Part 25 (1/2)
”Something important to talk to me about!” repeated Letty in astonishment. ”Oh, what is it?”
”Sit there, dear child, facing me. Now look up at me so that I can watch your eyes. Tell me, Letty dear, have you ever thought about what you would do when you grew up?”
”Not very much; not at all since I have been with you. Before-when I was with the circus I used to wonder what I could do to get away from it all. I knew that I could never stand it to go on travelling about with a circus all my life. Mrs. Drake was very good to me and the baby was dear! But I hated the life; living in tents, always on the go; no school, no little girl friends, no home!”
She sat looking at the floor thoughtfully for a moment.
[Ill.u.s.tration: ”NOW LOOK UP AT ME”]
”I suppose I ought to have thought about it more,” she said humbly. ”I am afraid I have taken your kindness too much as a matter of course, dear Mrs. Hartwell-Jones. I shall try to show you how truly grateful I am to you for giving me such a happy home! And you know how delighted I am about boarding-school,” she added eagerly. ”It seems just like-well, almost like heaven to be like other girls and go to school to learn things and be happy. I shall study hard and be good in school to show how grateful I am. And then, perhaps, when I am grown up, I can teach and pay you back for all you are going to do for me.”
”You dear little girl!” cried Mrs. Hartwell-Jones with a sob in her voice, ”I want no thanks but your happiness!
”But now, listen to what I have to say. How would you like being somebody's little girl in earnest? To have a real home to go to in holiday time, and-and some one to love you and be as nearly a mother to you as it is possible to be?”
Letty looked puzzled and a little frightened.
”Have you found some of my relatives? some one to claim me?” she asked.
”Oh, Mrs. Hartwell-Jones, I don't want to leave you! I don't, I don't!
You have taken as great care of me as my mother could have. Please don't send me away!”
”No, no, dear, never. You don't understand, Letty darling. Do you know what adoption means?”
”No, I am afraid I don't,” said Letty meekly. She hung her head and blushed, embarra.s.sed as she always was at her ignorance, when asked the meaning of something she did not know.

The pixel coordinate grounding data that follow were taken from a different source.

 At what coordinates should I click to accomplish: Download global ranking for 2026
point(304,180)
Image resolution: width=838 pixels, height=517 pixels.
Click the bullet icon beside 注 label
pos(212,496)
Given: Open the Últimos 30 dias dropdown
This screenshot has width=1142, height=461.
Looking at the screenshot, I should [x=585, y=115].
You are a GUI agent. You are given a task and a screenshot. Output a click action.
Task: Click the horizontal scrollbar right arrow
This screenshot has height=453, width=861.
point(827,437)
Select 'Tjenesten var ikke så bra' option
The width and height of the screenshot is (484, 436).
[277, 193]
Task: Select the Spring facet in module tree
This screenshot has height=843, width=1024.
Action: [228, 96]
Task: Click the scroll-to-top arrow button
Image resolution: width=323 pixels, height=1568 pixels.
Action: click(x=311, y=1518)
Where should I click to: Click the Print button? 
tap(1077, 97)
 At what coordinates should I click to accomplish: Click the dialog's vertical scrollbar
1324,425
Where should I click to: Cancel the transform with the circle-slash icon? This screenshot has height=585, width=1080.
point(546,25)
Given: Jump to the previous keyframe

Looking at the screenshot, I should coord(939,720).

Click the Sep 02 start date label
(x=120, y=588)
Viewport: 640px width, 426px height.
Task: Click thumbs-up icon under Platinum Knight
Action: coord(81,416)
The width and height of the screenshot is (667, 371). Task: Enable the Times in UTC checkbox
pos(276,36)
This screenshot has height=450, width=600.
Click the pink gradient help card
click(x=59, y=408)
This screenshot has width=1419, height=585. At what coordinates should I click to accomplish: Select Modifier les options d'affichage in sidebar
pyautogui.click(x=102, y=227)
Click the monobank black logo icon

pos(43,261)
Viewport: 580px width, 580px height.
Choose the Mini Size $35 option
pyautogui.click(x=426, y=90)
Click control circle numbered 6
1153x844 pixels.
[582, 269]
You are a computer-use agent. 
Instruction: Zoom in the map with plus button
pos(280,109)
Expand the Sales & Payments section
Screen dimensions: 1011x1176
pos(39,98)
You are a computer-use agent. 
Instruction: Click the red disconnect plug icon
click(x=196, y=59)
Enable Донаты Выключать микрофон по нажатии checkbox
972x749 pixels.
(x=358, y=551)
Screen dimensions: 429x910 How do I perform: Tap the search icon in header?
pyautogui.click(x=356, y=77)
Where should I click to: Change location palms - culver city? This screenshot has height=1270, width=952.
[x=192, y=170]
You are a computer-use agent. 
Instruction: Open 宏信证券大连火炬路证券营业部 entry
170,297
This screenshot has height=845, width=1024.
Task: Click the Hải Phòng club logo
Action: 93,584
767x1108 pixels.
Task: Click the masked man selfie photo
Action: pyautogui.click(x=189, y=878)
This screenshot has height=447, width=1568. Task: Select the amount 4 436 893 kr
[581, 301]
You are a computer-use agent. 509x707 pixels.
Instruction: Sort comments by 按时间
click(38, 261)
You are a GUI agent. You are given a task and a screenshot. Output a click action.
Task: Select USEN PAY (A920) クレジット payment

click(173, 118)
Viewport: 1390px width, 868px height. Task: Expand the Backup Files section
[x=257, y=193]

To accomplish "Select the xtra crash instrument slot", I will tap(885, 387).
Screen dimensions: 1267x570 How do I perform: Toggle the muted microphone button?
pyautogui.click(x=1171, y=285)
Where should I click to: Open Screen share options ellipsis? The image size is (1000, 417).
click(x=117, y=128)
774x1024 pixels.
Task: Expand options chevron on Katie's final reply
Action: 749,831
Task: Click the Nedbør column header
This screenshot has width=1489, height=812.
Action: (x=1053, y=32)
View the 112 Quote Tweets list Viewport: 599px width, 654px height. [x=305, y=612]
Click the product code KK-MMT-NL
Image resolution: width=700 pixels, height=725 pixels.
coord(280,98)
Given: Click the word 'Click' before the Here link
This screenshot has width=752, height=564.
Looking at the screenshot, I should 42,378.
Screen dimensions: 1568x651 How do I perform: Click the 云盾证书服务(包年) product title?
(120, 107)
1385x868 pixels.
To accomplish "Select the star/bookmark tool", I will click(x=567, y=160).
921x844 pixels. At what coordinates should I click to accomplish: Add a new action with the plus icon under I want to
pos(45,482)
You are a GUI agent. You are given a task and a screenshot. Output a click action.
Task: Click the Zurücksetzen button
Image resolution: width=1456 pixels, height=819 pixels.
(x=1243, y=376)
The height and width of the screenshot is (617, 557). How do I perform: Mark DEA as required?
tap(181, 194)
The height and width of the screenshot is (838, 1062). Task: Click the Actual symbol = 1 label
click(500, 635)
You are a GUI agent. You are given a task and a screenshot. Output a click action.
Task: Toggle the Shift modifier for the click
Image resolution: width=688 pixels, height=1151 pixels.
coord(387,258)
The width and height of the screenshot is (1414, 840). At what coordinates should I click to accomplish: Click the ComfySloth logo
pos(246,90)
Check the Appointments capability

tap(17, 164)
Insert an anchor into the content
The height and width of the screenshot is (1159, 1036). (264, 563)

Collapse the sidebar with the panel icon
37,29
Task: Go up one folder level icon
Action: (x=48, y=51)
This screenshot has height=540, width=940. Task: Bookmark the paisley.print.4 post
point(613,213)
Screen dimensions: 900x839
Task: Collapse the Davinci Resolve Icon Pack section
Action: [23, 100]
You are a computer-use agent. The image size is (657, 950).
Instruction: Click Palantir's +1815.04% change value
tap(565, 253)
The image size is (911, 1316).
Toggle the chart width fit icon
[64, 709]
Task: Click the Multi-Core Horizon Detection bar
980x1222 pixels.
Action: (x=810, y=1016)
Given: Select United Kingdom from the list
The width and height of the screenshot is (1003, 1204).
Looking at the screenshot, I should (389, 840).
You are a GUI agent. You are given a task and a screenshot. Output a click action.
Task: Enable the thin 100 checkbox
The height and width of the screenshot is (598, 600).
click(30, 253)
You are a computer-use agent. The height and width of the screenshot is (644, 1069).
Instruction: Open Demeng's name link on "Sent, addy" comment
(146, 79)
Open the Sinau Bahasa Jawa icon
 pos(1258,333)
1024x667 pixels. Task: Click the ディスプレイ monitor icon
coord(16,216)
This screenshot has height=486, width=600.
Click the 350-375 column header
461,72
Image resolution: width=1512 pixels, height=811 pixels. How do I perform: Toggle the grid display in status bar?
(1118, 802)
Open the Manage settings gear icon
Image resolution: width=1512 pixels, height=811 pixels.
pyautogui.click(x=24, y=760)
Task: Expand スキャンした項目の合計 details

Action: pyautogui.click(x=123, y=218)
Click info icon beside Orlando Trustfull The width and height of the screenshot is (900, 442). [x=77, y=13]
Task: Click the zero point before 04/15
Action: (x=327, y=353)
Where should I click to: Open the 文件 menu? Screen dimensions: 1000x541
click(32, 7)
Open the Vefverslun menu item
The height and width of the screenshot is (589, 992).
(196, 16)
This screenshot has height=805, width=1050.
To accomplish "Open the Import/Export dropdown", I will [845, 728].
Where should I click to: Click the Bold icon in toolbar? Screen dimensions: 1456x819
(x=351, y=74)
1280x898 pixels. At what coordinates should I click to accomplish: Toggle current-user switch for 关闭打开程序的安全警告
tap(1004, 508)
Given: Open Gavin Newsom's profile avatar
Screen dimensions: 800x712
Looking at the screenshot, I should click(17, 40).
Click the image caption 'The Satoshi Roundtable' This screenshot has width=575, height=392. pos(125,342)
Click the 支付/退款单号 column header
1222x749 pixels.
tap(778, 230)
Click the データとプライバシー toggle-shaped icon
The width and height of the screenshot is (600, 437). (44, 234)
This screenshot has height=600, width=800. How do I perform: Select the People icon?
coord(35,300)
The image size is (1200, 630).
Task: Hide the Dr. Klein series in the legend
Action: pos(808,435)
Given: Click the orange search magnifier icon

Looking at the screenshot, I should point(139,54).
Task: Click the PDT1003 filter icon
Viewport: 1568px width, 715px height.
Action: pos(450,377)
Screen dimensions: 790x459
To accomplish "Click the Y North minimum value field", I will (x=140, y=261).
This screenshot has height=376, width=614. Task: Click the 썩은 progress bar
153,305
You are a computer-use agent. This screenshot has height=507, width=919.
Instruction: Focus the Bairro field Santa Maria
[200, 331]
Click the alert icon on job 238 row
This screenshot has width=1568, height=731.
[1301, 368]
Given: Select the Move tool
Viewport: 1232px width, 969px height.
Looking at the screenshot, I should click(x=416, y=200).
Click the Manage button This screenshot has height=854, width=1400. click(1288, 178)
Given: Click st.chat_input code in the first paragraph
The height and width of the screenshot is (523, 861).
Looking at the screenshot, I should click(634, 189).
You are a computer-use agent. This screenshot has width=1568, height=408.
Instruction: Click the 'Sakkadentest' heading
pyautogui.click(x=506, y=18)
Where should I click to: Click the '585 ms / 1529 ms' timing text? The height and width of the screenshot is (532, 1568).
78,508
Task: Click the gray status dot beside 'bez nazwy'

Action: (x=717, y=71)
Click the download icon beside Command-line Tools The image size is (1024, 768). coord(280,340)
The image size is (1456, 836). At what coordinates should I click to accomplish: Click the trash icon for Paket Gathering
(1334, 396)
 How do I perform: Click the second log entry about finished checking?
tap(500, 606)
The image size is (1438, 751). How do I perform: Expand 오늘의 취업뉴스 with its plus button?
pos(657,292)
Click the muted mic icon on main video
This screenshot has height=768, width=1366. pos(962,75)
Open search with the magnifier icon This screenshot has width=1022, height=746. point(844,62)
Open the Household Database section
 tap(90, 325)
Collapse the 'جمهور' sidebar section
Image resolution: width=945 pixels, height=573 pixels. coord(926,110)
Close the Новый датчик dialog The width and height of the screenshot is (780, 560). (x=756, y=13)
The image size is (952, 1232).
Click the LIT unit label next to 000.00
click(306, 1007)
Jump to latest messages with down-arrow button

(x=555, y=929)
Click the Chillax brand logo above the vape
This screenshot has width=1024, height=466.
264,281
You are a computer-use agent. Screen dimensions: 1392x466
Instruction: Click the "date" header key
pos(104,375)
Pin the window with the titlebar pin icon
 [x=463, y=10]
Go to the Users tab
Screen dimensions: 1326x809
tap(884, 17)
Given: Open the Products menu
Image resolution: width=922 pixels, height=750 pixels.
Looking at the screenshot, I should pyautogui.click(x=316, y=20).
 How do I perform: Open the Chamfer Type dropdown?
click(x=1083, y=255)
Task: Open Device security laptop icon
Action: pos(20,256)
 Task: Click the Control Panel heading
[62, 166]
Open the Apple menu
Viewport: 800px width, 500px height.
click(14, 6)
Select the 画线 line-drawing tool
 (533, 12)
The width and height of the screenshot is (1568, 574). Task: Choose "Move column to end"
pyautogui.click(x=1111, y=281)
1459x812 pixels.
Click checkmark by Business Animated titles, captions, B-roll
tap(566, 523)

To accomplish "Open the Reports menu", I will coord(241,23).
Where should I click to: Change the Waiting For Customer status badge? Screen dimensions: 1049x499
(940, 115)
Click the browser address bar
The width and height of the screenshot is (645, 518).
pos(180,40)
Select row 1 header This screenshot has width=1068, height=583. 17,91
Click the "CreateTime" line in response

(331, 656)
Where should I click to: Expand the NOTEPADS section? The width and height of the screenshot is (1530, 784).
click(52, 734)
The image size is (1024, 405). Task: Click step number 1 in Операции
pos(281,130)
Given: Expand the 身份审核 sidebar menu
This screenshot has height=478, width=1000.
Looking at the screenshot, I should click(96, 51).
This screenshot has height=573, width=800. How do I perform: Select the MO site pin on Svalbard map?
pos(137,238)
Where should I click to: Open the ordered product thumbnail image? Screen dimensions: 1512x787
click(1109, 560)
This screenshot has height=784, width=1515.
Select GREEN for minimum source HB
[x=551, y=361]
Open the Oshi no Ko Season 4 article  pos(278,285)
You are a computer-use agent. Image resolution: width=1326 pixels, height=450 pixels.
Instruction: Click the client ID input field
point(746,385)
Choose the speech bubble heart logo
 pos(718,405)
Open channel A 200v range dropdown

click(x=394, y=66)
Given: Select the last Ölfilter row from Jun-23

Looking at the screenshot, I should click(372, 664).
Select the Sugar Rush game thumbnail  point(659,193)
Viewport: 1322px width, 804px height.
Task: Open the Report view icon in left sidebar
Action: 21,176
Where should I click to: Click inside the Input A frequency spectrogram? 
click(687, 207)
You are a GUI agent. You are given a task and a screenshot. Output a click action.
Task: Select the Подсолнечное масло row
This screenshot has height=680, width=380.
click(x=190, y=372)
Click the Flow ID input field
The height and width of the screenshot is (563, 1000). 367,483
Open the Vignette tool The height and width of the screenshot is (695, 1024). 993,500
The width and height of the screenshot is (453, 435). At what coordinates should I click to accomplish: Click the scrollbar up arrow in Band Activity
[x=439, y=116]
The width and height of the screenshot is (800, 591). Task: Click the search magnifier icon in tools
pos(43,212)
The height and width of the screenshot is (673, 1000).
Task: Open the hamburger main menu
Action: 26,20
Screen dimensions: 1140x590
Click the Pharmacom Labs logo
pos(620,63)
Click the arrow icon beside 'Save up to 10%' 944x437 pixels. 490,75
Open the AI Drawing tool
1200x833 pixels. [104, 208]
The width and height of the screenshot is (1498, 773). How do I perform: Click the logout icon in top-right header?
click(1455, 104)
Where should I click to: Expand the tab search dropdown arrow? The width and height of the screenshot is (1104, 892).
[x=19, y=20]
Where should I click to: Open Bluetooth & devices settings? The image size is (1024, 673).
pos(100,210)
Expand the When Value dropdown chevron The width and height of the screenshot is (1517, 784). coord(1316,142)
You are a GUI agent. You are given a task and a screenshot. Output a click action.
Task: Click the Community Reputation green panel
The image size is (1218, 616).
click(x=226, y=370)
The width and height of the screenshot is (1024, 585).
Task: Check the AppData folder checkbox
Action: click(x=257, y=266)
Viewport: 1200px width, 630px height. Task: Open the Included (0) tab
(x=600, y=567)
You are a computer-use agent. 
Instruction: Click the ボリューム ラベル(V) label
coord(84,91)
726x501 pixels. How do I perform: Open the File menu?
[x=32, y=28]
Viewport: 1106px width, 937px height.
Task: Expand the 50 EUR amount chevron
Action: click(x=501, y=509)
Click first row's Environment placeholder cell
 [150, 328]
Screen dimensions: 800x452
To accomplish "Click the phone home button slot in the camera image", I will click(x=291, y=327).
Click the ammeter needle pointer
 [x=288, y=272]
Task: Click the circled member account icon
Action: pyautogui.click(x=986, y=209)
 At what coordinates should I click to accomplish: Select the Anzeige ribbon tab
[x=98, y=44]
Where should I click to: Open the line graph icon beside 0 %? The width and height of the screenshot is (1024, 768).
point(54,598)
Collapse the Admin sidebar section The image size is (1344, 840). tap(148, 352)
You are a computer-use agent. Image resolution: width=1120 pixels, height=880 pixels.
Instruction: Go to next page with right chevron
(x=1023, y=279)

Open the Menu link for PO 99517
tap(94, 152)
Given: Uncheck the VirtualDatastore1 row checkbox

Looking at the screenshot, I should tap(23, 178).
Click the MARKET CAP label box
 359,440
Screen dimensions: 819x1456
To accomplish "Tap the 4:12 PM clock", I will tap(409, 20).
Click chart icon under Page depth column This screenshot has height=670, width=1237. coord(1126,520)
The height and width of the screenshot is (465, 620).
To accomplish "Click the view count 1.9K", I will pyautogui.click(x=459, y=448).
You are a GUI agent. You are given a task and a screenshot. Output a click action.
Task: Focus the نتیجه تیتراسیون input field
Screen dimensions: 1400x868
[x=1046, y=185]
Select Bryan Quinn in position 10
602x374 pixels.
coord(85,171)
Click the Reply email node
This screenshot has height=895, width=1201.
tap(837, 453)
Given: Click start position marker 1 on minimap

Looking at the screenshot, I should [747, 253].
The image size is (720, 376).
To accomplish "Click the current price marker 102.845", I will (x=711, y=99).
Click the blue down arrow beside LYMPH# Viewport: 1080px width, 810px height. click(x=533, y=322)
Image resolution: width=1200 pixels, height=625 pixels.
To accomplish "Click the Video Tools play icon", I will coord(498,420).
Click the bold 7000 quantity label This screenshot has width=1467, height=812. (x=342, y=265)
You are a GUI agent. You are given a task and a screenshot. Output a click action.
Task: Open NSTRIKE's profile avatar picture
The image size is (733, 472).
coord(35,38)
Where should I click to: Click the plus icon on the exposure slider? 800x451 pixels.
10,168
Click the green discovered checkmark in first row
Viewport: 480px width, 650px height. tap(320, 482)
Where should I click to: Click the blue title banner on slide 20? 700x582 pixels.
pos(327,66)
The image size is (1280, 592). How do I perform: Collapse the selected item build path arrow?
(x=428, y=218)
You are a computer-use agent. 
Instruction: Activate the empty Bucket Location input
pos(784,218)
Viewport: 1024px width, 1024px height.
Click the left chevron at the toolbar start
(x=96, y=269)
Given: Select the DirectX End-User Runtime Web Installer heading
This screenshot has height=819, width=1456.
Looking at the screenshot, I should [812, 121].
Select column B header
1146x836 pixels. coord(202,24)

”It means,” said Mrs. Hartwell-Jones slowly, ”that any one who wishes, and there are no reasons why one should not do so, can take a little girl or boy into one's home and make that child her very own, by law.
And it means, Letty darling, that if you are willing, I intend to take you to my home and make you my own little daughter!”
Letty sat staring at her with wide eyes. She was too bewildered-too overwhelmed to speak. Two great tears welled up in Mrs. Hartwell-Jones's eyes and rolled down her cheeks. Then she gave an odd little cry and stretched out her arms.
”Oh, my little girl, my little girl!” she whispered.
Neither of them knew how long they sat there, wrapped in each other's arms, not talking except for a quick question and answer now and then.
At last they were interrupted by a hesitating knock on the door, and Anna Parsons' voice was heard calling:
”Please, Mrs. Hartwell-Jones, mother says she is afraid the chocolate will spoil if it waits any longer.”
Letty laughed and springing to the door, threw it wide open.
”Oh, Anna,” she cried, ”I am the happiest girl in the whole wide world!
Bring in the chocolate and cakes, quick.”
Anna turned up her nose a trifle. It seemed rather a greedy thing to say that one was the happiest girl in the world at sight of hot chocolate and cakes-even if they were Madeira cakes. But then, she did not know the wonderful thing that had happened to Letty.